**What to produce**
Exact copies of all entries are expected.
━━━━━━━━━━━━━━━━━━━━
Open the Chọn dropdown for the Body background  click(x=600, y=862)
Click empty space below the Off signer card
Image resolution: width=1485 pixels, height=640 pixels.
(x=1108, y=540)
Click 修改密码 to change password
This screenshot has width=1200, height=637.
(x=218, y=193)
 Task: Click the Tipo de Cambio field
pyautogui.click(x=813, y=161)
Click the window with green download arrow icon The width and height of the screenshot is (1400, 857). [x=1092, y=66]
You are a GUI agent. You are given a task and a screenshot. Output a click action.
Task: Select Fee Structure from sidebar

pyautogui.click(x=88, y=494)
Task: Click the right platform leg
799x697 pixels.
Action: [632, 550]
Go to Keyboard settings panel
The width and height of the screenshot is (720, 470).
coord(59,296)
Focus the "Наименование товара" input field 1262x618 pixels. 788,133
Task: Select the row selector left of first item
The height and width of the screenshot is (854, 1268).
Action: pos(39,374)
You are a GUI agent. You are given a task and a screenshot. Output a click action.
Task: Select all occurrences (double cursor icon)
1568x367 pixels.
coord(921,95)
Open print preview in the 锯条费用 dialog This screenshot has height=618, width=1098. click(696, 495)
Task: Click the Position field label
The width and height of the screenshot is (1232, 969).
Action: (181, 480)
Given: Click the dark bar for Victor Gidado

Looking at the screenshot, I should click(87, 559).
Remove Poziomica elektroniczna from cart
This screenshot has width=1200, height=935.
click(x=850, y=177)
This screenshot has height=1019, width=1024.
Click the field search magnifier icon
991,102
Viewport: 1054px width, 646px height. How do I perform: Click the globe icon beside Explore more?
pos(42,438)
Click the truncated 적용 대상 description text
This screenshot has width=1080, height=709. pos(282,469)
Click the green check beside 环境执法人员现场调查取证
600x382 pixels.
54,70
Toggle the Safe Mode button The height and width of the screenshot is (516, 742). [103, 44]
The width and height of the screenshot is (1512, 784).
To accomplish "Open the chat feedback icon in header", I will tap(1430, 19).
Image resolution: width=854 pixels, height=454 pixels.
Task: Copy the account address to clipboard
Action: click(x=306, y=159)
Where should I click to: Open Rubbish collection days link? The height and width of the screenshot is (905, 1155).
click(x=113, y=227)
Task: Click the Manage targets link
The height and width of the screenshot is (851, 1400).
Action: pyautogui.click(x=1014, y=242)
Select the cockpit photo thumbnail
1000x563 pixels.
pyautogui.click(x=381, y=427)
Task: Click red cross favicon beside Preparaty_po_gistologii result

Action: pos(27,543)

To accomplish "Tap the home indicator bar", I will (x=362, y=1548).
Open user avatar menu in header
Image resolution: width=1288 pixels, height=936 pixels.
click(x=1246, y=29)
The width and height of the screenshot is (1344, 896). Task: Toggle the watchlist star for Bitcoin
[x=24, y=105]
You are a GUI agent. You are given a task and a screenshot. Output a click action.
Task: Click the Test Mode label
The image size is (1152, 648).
━━━━━━━━━━━━━━━━━━━━
**Response below**
Open the Chọn dropdown for the Body background  click(x=600, y=862)
Click empty space below the Off signer card
Image resolution: width=1485 pixels, height=640 pixels.
(x=1108, y=540)
Click 修改密码 to change password
This screenshot has width=1200, height=637.
(x=218, y=193)
 Task: Click the Tipo de Cambio field
pyautogui.click(x=813, y=161)
Click the window with green download arrow icon The width and height of the screenshot is (1400, 857). [x=1092, y=66]
You are a GUI agent. You are given a task and a screenshot. Output a click action.
Task: Select Fee Structure from sidebar

pyautogui.click(x=88, y=494)
Task: Click the right platform leg
799x697 pixels.
Action: [632, 550]
Go to Keyboard settings panel
The width and height of the screenshot is (720, 470).
coord(59,296)
Focus the "Наименование товара" input field 1262x618 pixels. 788,133
Task: Select the row selector left of first item
The height and width of the screenshot is (854, 1268).
Action: pos(39,374)
You are a GUI agent. You are given a task and a screenshot. Output a click action.
Task: Select all occurrences (double cursor icon)
1568x367 pixels.
coord(921,95)
Open print preview in the 锯条费用 dialog This screenshot has height=618, width=1098. click(696, 495)
Task: Click the Position field label
The width and height of the screenshot is (1232, 969).
Action: (181, 480)
Given: Click the dark bar for Victor Gidado

Looking at the screenshot, I should click(87, 559).
Remove Poziomica elektroniczna from cart
This screenshot has width=1200, height=935.
click(x=850, y=177)
This screenshot has height=1019, width=1024.
Click the field search magnifier icon
991,102
Viewport: 1054px width, 646px height. How do I perform: Click the globe icon beside Explore more?
pos(42,438)
Click the truncated 적용 대상 description text
This screenshot has width=1080, height=709. pos(282,469)
Click the green check beside 环境执法人员现场调查取证
600x382 pixels.
54,70
Toggle the Safe Mode button The height and width of the screenshot is (516, 742). [103, 44]
The width and height of the screenshot is (1512, 784).
To accomplish "Open the chat feedback icon in header", I will tap(1430, 19).
Image resolution: width=854 pixels, height=454 pixels.
Task: Copy the account address to clipboard
Action: click(x=306, y=159)
Where should I click to: Open Rubbish collection days link? The height and width of the screenshot is (905, 1155).
click(x=113, y=227)
Task: Click the Manage targets link
The height and width of the screenshot is (851, 1400).
Action: pyautogui.click(x=1014, y=242)
Select the cockpit photo thumbnail
1000x563 pixels.
pyautogui.click(x=381, y=427)
Task: Click red cross favicon beside Preparaty_po_gistologii result

Action: pos(27,543)

To accomplish "Tap the home indicator bar", I will (x=362, y=1548).
Open user avatar menu in header
Image resolution: width=1288 pixels, height=936 pixels.
click(x=1246, y=29)
The width and height of the screenshot is (1344, 896). Task: Toggle the watchlist star for Bitcoin
[x=24, y=105]
You are a GUI agent. You are given a task and a screenshot. Output a click action.
Task: Click the Test Mode label
The image size is (1152, 648).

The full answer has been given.